Saint-Antoine: Au secours, mon Dieu! (Saint Anthony: Help me, O my God!)
St. Anthony and his temptations provide another connection between the Surrealists and the Symbolists via Gustave Flaubert and his phantasmagoric drama. Flaubert’s The Temptation of St Anthony (1874) doesn’t quite stand in relation to the art of the time as does Oscar Wilde’s Salomé but, with its predominant themes of sex, death and spiritual transcendence, it both suited and pre-empted the concerns of the Decadence. Odilon Redon was particularly taken with the book, and from 1888 to 1896 produced three sets of lithograph illustrations. The examples here are from the final set of 24 images. A few of these are the ones you see most often in Symbolist studies, often in poor reproductions, but the other sets have some memorable moments. What’s most notable about all the drawings is how little the saint appears in them, Redon choosing to depict either the visions or the subjects of Flaubert’s philosophical discussions. See the complete set here.

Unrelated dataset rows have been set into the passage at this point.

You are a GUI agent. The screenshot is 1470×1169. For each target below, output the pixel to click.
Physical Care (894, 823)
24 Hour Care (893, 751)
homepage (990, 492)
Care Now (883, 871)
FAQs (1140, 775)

Et partout ce sont des Colonnes de basalte, … la lumière tombe des voûtes (And on every side are columns of basalt, … the light falls from the vaulted roof)
Mes baisers ont le gout d’un fruit qui se fondrait dans ton cœur! … Tu me dédaignes! Adieu! (My kisses have the taste of fruit which would melt in your heart! … You distain me! Farewell!)
Des fleurs tombent, et la tête d’un python paraît (Flowers fall and the head of a python appears)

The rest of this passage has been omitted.